The dueling statements by two key Senate figures immediately reflected the coming battle over the succession question among activist groups on both ends of the political spectrum. These are organizations that, over the years, have gained major influence on the entire issue of Senate review of judicial nominations. Members of the Judiciary Committee themselves have come to rely heavily on the lobbying efforts of these outside groups.
In early statements after the news of Justice Scalia’s death had crossed the nation’s capital, leaders of conservative activist groups argued that the Scalia seat should be kept open until a new president is in the White House. Leaders of liberal and progressive groups argued just as strongly that the president should move ahead and work to place a new member on the Court, and do so promptly.

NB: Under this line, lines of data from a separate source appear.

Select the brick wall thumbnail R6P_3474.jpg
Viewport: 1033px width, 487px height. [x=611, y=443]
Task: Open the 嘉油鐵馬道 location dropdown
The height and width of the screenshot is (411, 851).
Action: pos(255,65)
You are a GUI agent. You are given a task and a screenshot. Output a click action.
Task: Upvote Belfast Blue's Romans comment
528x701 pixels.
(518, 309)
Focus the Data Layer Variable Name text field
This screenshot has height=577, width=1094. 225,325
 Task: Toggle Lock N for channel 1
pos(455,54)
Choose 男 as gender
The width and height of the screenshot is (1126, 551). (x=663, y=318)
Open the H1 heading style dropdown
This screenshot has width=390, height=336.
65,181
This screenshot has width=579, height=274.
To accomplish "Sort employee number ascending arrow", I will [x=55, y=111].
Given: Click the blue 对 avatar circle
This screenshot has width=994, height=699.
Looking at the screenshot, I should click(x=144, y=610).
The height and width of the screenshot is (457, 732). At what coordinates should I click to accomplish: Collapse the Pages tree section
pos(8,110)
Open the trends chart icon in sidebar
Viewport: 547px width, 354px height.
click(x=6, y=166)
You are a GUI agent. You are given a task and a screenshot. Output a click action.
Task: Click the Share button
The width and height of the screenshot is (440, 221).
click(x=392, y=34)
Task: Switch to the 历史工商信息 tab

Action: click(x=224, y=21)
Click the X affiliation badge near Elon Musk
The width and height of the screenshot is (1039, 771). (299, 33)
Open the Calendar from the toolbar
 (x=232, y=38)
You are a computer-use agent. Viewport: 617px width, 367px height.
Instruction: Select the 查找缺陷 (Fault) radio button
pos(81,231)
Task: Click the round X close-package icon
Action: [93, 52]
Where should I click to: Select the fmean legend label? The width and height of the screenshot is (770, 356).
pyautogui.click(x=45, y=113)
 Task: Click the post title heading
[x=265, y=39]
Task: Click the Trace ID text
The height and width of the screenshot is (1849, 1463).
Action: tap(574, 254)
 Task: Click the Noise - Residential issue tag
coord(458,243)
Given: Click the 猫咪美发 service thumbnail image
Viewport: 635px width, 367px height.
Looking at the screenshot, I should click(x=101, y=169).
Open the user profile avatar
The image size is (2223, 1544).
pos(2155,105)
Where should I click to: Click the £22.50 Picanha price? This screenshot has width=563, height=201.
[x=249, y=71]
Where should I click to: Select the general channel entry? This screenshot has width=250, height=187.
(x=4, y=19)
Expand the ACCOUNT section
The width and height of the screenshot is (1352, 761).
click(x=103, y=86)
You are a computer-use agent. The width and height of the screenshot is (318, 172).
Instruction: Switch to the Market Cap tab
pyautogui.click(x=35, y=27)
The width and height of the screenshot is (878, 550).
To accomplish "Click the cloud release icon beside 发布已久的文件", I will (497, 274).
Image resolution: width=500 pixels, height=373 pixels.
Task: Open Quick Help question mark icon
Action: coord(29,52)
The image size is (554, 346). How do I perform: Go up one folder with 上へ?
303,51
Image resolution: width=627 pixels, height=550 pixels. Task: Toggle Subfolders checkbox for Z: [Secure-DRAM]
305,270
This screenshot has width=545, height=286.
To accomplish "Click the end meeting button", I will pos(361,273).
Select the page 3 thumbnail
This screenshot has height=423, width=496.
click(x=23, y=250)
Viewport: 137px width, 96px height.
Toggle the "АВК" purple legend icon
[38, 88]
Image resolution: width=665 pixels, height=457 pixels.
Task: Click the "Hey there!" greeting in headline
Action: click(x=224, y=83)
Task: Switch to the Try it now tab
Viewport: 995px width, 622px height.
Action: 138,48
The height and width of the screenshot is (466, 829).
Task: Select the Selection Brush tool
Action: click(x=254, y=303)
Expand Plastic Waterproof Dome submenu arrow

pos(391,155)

In and out of the Senate, both Republicans and Democrats and their followers will make use of the still-controversial Senate reaction to a Supreme Court nomination in 1968 by President Lyndon Johnson. Earl Warren, Chief Justice at the time, wanted to retire, but actually wound up serving another year after the Senate refused to approve Johnson’s nominee to the chief’s: a sitting Justice, Abe Fortas.
The political and legislative maneuvering over the Fortas nomination began as soon as Johnson chose Fortas on June 26, 1968. It ended on October 1, a month before the election that year The nomination never came to a final vote, largely because of the opposition of Senate Republicans. Senators at the time have debated whether the nomination failed because of a GOP filibuster, although historians tend to believe that it amounted to that at the time.
Of course, Richard Nixon won the presidency that year, and the end of the Fortas nomination cleared the way for the choice of Warren Burger to become Chief Justice.
The Senate was generally considered to be less polarized along partisan lines then than it is now.
There is a key difference between the situations surrounding the Court then and now: in 1968, the fight began after the Supreme Court had recesses for the summer, so no cases were immediately affected. Today, the Court has at least four more months remaining in the Term. with most of the really controversial and high-stakes decisions still to come.
Whatever unfolds from here on, the Supreme Court will be a dominant topic of political conversation and lobbying warfare.